TL, 165 cm, weighed 67.5 kg. She often writes fantasy novels and fantasizes she is like a boy and have enough power to protect her sister. After mother’s care, TL has established a better relationship with her mother. TL’s current weight is 61 kg, and she does not have SL idea anymore.

Case 5: TM diagnosed as BN

“TM”an 18 -year -old female university freshman with a height of 156 cm and a body weight of 59 kg. TM is the oldest daughter in a rural household, she has a younger brother and sister. She went to the university psychologist counseling center to seek advice when she is in the first year of the University. She could not control herself from binge eating and purging. Whilst she tries to control her body weight through exercises, her bulimia was become more serious when she is on school holidays and/or vacations. One year after her birth, she was given to her grandmother to look after while the parents left their hometown to have a son because of the family planning policy in China. At first, TM’s has lasted her dietary restriction for two months, she felt that dietary restriction was making her ugly and she found she could not control herself from eating when she was at home. Her mother did not stop her eating because she feels guilty for leaving her alone in the hometown. TM had good academic performance in the University, but her bulimia became worse, and it is particularly difficult when the school holiday comes. She felt hard to communicate with parents at home. After counseling, TM’s body weight has reached 52 Kg.


There are similarities in the five cases: one or both parents in those five patients prefer boys to girls and they did not show enough affection and attention to their daughters in the early years of life. From the psychoanalysis’s point of view, the quality of relationship between mother-child during the Oedipus stage (approximately 3-6 years old) is important to develop anorexia symptom in the older stage. The early mother-child relationship has an essential effect on child’s dietary habits in adolescents and adults [7]. The child always look mother as a part of self and has an omnipotent fantasy that their mother would meet all her needs [6] When the child found she cannot control his mother to satisfy her needs and she thought her mother has her own desire, the separation between mother and child begins to happen [8]. During this separation process, if there is an excessive castration from mother, such as giving birth to girl is a disappointment and/or premature separation, it is trauma for the child that will stay in her unconsciousness and wait a chance to represent the conflict through symptom [9]. The quality relationship between mother and child would influence the child’s mental structure and psychological symptom.

From the above-mentioned cases, cases’ mother has a value that female is inferior to male, and the mother’s view of “women” identity would influence her daughter’s gender identity.
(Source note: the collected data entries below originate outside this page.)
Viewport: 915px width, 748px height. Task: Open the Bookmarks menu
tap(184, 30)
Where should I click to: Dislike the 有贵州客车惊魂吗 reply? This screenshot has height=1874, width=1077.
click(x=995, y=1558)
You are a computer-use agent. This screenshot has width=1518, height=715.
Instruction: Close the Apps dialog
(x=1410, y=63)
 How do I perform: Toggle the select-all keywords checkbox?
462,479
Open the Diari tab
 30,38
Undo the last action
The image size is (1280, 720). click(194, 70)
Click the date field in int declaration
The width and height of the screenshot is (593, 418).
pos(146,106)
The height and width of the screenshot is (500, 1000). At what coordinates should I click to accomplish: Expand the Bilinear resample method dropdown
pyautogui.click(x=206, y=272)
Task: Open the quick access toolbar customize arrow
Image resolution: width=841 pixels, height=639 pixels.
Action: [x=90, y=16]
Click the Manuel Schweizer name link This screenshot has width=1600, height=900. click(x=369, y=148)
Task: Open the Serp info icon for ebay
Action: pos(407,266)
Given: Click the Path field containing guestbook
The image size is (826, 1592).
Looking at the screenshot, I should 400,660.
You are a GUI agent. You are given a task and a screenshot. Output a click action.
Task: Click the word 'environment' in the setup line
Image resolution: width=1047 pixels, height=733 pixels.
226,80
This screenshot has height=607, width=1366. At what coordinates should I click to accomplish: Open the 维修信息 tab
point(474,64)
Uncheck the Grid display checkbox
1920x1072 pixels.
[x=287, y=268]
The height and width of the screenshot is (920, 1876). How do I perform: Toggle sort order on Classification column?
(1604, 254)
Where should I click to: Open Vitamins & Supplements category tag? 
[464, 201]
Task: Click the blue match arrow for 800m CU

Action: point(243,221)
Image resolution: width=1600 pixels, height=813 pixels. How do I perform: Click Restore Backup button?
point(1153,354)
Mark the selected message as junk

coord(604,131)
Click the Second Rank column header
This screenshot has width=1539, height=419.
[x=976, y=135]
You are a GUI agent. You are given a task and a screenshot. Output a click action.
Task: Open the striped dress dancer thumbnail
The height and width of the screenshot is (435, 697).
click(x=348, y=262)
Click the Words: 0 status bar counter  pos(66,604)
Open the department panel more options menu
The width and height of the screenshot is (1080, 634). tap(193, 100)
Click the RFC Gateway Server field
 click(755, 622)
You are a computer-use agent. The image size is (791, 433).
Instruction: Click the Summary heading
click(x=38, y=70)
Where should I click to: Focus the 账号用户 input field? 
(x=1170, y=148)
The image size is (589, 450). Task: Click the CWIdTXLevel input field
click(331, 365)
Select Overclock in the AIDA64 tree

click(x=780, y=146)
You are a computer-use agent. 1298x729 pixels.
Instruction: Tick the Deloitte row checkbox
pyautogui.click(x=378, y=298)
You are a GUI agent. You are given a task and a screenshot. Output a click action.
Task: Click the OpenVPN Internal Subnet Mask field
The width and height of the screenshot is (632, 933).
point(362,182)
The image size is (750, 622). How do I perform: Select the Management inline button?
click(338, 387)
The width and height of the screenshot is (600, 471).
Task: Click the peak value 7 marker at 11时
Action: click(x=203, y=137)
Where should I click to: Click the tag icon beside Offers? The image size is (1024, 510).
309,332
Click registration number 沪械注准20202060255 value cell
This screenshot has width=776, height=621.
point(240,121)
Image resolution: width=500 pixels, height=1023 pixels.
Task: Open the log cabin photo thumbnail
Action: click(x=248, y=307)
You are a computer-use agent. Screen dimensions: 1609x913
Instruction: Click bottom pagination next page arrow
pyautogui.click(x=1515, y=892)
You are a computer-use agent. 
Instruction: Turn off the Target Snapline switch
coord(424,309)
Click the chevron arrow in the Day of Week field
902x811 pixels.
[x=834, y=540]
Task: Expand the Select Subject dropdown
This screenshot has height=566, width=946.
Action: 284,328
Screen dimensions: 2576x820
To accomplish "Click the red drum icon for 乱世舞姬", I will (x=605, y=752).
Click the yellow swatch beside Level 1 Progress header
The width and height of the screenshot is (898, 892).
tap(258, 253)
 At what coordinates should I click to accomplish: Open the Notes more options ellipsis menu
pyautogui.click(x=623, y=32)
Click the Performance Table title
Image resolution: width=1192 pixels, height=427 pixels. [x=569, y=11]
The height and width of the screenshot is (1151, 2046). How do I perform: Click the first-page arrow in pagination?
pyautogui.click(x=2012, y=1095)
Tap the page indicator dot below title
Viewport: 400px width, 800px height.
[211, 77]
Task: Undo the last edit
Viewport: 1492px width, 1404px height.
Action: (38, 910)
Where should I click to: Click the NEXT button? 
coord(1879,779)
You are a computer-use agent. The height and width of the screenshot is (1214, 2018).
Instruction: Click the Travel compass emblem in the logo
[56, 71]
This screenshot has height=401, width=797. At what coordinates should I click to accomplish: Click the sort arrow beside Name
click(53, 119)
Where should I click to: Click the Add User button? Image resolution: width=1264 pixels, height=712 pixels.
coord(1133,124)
It is the possible explanation of prevalence of eating disorder in Chinese females from the social and cultural perspective. It is different from some researchers found females in non-western countries adopting the western female self-identity concept of ‘thin ideal’, is the main cause to increased incidents of eating disorders [10]. We found eating disorder is related to female identification and mother’s view of favoring boys to girls (Table 2).


There were three main findings: firstly, the traditional Chinese cultural bias is to preference males over females might influence the development of eating disorders among university females. Secondly, left behind child experiences increases the risk of developing eating disorders in university females. There are some limitations of the study. The conclusion of the study is based on five cases series of psychotherapy analysis. It has not been well-supported by quantitative research. Nevertheless, the purpose of the current study is to provide a worth to discuss topic from an angle of eating disorders in Chinese female youth from a social and cultural perspective.